Written exercise
Can you rewrite everything from the line containing "Task: Click the blue plus add-advert icon" down to the line containing "[x=61, y=87]" as a JSON list of strings, one per line, leaving out blank lines?

#### Records provided

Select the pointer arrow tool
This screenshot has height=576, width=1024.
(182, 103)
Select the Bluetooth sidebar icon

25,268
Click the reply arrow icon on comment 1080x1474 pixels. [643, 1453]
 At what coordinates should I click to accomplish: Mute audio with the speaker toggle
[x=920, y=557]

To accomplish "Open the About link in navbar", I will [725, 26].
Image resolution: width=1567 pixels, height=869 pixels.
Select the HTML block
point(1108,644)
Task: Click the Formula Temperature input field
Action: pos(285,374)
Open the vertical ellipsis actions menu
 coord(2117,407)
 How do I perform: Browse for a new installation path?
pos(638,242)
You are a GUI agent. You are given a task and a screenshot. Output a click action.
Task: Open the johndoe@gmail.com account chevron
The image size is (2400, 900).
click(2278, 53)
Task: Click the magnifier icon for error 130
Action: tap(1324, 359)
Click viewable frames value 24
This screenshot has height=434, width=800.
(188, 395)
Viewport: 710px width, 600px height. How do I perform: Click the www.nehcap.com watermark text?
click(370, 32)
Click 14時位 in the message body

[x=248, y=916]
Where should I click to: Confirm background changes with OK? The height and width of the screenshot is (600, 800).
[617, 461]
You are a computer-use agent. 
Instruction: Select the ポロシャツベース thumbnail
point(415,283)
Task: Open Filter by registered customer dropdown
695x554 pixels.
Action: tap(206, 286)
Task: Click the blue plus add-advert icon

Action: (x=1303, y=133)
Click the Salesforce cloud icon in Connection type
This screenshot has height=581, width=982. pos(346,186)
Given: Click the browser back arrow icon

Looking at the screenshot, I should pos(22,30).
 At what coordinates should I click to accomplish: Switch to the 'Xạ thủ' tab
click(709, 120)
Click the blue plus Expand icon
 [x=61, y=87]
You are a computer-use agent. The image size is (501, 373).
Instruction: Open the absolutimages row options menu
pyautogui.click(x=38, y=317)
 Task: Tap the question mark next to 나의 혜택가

########

Answer for the task
[
  "Task: Click the blue plus add-advert icon",
  "Action: (x=1303, y=133)",
  "Click the Salesforce cloud icon in Connection type",
  "This screenshot has height=581, width=982. pos(346,186)",
  "Given: Click the browser back arrow icon",
  "Looking at the screenshot, I should pos(22,30).",
  " At what coordinates should I click to accomplish: Switch to the 'Xạ thủ' tab",
  "click(709, 120)",
  "Click the blue plus Expand icon",
  " [x=61, y=87]"
]